Primary Threat is Over Grazing on Public Lands

SANTA FE - As a result of a historic settlement with WildEarth Guardians and in response to a scientific petition filed by the group in 2008, today the U.S. Fish and Wildlife Service (FWS) proposed listing the New Mexico meadow jumping mouse as endangered under the Endangered Species Act.  The Service also proposed designating 191.3 miles of critical habitat in New Mexico, Colorado and Arizona for the imperiled animal.

“The New Mexico meadow jumping mouse is uniquely adapted to streams and wetlands that are seriously threatened by overgrazing, stream de-watering, wildfire and climate change,” said Bethany Cotton, Wildlife Program Director at WildEarth Guardians.  “This amazing animal is a bell-weather for the health of southwestern streamside habitats.  The most important thing we can do to protect the jumping mouse and the ecosystem they call home is to reign in grazing on public lands.”

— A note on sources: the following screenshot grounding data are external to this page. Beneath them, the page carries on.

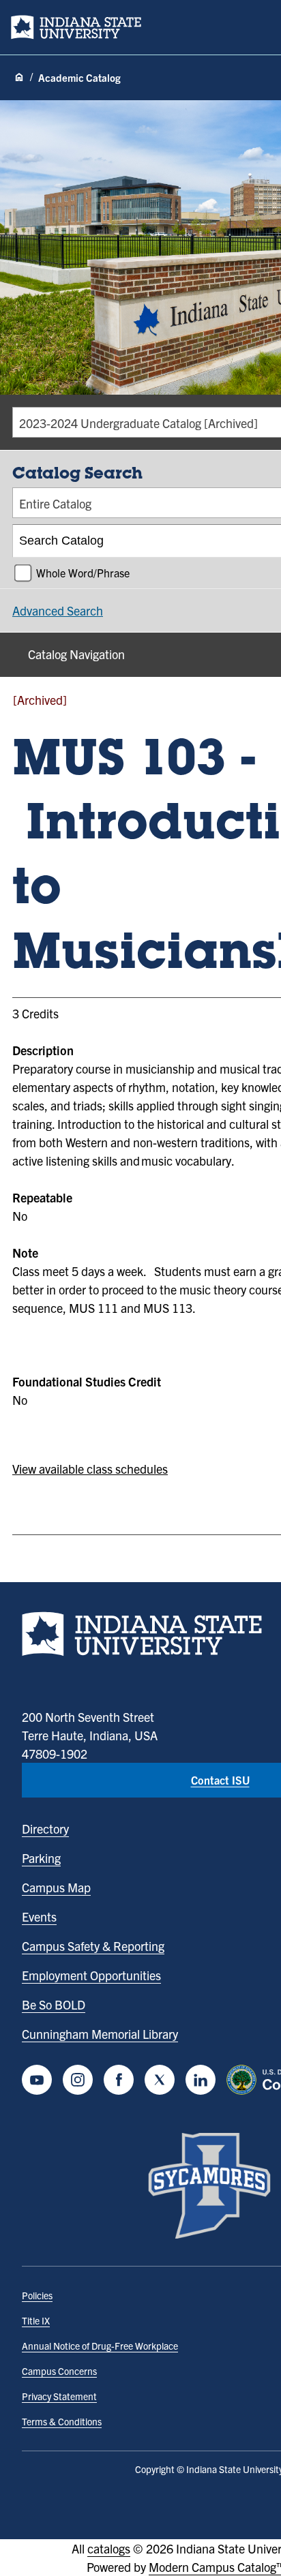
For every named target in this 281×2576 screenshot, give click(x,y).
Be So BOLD (53, 2004)
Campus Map (56, 1887)
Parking (41, 1858)
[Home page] (19, 78)
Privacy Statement (59, 2396)
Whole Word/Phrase (83, 572)
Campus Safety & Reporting (93, 1946)
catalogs (108, 2548)
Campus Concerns (59, 2371)
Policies (37, 2295)
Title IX (36, 2320)
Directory (45, 1828)
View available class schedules (90, 1468)
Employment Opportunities (91, 1975)
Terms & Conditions (62, 2421)
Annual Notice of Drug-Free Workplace (100, 2345)
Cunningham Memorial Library (100, 2034)
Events (39, 1916)
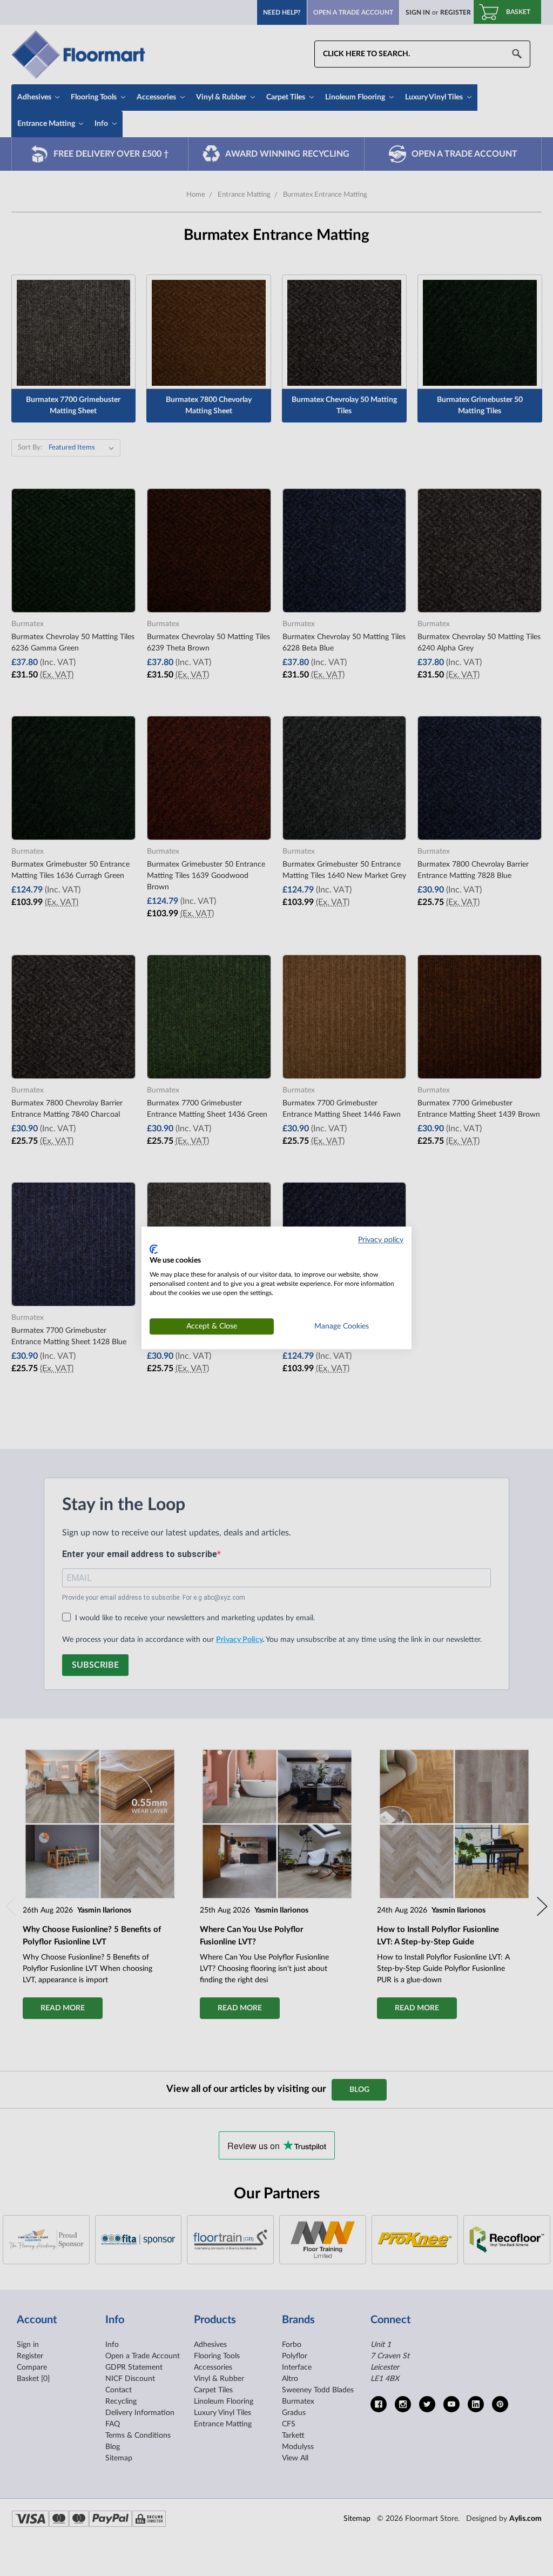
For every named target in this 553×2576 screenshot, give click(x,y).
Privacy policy (380, 1240)
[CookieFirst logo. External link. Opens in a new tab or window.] (154, 1249)
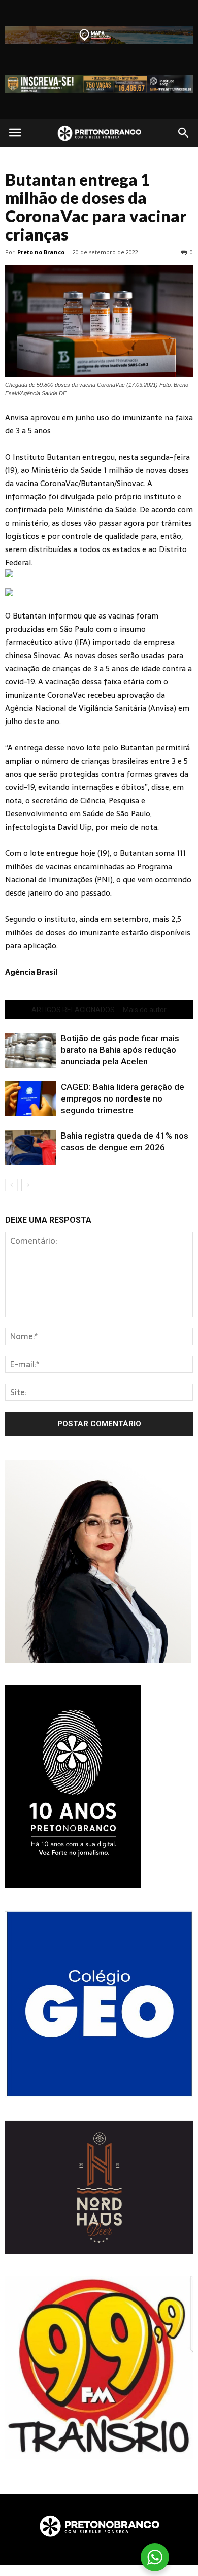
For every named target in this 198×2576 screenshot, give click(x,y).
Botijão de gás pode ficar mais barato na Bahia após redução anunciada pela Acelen (120, 1050)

The meadow jumping mouse lives only within feet of perennial streams with enough lush, dense streamside vegetation to provide them with food and shelter.  The mouse hibernates longer than almost any other animal – for 8-9 months a year.  This long hibernation period makes suitable habitat even more critical for the mouse because they must eat enough food in the 3-4 months they are not hibernating to last the year. 

Over-grazing destroys the streamside riparian and wet meadow habitat on which the meadow jumping mice depend.  Meadow jumping mice populations have shrunk by at least 76% on the last 15 years and mice are often found only in areas actively protected from grazing. 

“To ensure the imperiled meadow jumping mouse is spared from extinction, it needs the full protections of the Endangered Species Act including designated critical habitat.  This species has waited for federal protection for far too long already and deserves immediate emergency listing.” added Ms. Cotton.